Newswise — A potential investor in a buyout fund group can be like a major league baseball team looking to sign an All-Star batter, two Johns Hopkins Carey Business School researchers suggest in a new paper. Imagine the ball club decides to bring aboard a well-known name with a long track record of solid production, and at season’s end he has posted a batting average of .279. Respectable, sure, but disappointingly shy of the bang that the team expected for its bucks. In a similar way, say Jeffrey Hooke and Ken Yook of the Johns Hopkins Carey Business School, investors often turn to established “winners” of the buyout fund industry. These are large firms with famous names such as Bain, Goldman Sachs, and Carlyle, but whose buyout fund results are only slightly above average. And yet investors continue to favor these large firms over smaller ones that perform nearly as well and cost about the same as the heavy hitters. Buyout funds ― leveraged investments in private companies that are not listed on a stock exchange ― constitute a significant chunk of the private equity market that has boomed in recent decades. The funds were responsible for raising $152 billion of new capital in 2015, according to Preqin, a global company that compiles data on alternative assets. As Hooke and Yook note, buyout funds represent most of the money committed to private equity, and the 18 biggest funds account for up to 25 percent of buyout equity commitments. And the results that the big firms post? Only so-so, particularly when compared with the small firms’ numbers. For funds with vintage years 1994-2007, the authors report, about 77 percent of the funds sponsored by the large fund groups surpassed the Standard & Poor’s 500 average. The small group funds weren’t far behind; 71 percent of them beat the S&P. (More recent vintage years, 2006-2016, show a greatly reversed performance, with 75 percent of all buyout funds consistently falling short of the S&P average. The term “vintage year” refers to the year in which a fund received its initial investment of capital.)

In addition, when comparing average quartile fund rankings from vintage years 1993-2013, Hooke and Yook observe that the larger groups recorded a decent but less-than-stellar mean of 2.16. (A ranking of 2.50 is the average; any lower number is better than the average.) Four of the large groups ― Goldman, KKR, Kohlberg, and Thomas H. Lee ― posted average quartile results at 2.50 or slightly worse. A broad sample of smaller groups from that period hardly disgraced themselves with their 2.47 mean. While better than average, the large groups’ mean of 2.16 is, the authors write, “quite distant from a 1.0 first quartile ranking, where, in recent years, the bulk of the alpha [a return that tops the S&P] occurs. These results throw the … continued dedication to these large family fund groups into question.” “The main point of our paper is to refute the conventional Wall Street wisdom that the big-name funds are better than the smaller ones. It’s not true. It looks like the big ones are living off their reputations,” says Hooke, a senior lecturer at the Carey Business School.

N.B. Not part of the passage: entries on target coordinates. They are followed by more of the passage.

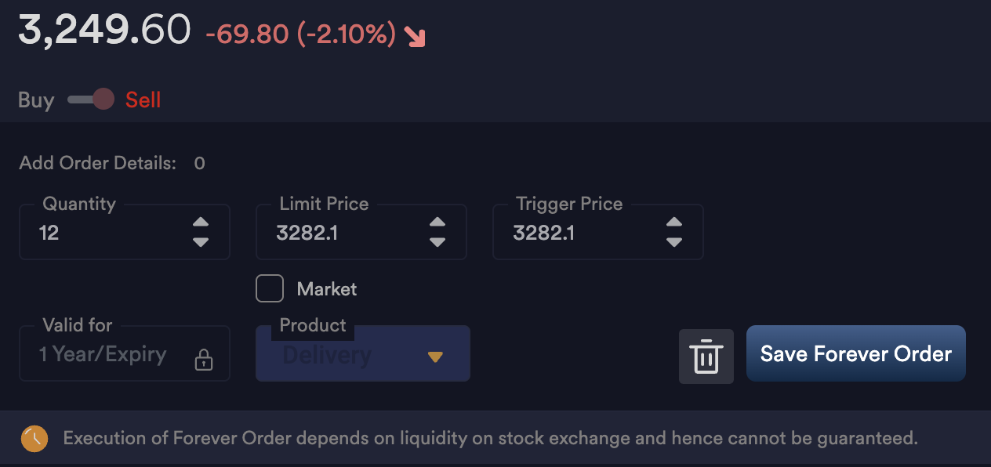This screenshot has height=467, width=991.
Task: Click the trash delete order icon
Action: point(706,357)
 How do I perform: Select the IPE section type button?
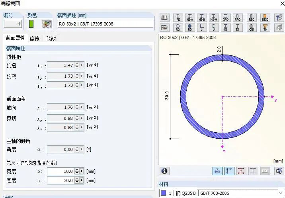(178, 18)
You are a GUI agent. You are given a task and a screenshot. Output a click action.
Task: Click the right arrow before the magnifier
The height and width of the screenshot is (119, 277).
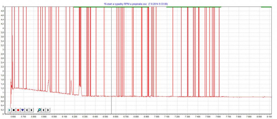pos(31,110)
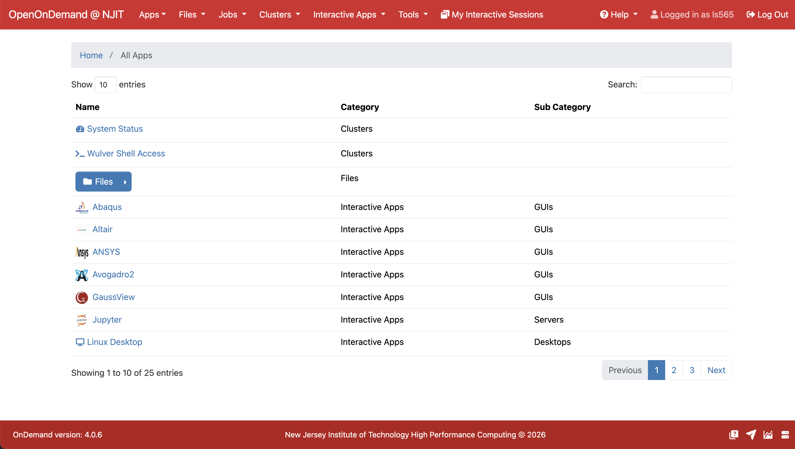Open the Jobs menu
The width and height of the screenshot is (795, 449).
pos(232,15)
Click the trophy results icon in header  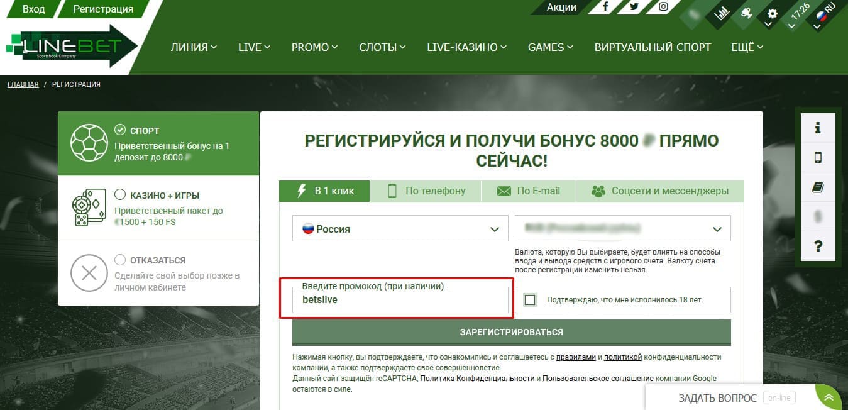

Both he and Yook, an associate professor at Carey, have expertise in corporate finance, private equity, and investment banking. Yook adds: “When you look at data from about 2005 to 2015, the large fund families’ mean quartile ranking was even worse, at 2.50, exactly equal to an average or random result. This suggests that the large funds provided no premium during those 10 years, compared with what their smaller competitors were doing. It also suggests that buyout fund managers, like their colleagues in other asset-management industries, revert to the mean over time.”

The authors offer several possible explanations for the continuing popularity of the large groups, despite their underwhelming results. These include investor conservatism (feeling more comfortable with a “name brand” fund), better marketing (thanks to the big firms’ generous budgets for paid media, sponsorships of investment conferences, and other promotional strategies), and size considerations (especially for institutional investors that believe the big firms are more skilled at handling sizable pools of money).

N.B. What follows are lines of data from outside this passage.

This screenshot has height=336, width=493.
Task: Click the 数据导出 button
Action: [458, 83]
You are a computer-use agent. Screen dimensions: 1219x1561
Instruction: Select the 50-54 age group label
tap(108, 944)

In an interview, Hooke questions not only the choice of the large buyout fund groups but also the entire market: “I think a rational person would avoid the buyout fund investments altogether. Why? Because buyouts are essentially leveraged equity funds, and still the statistics show that only the top quarter of buyout funds beat the S&P 500 from ’06 to ’16. So three-quarters of them came in lower than that broad benchmark.”

The paper, “The Relative Performances of Large Buyout Fund Groups,” appears in the winter 2016 issue of The Journal of Private Equity.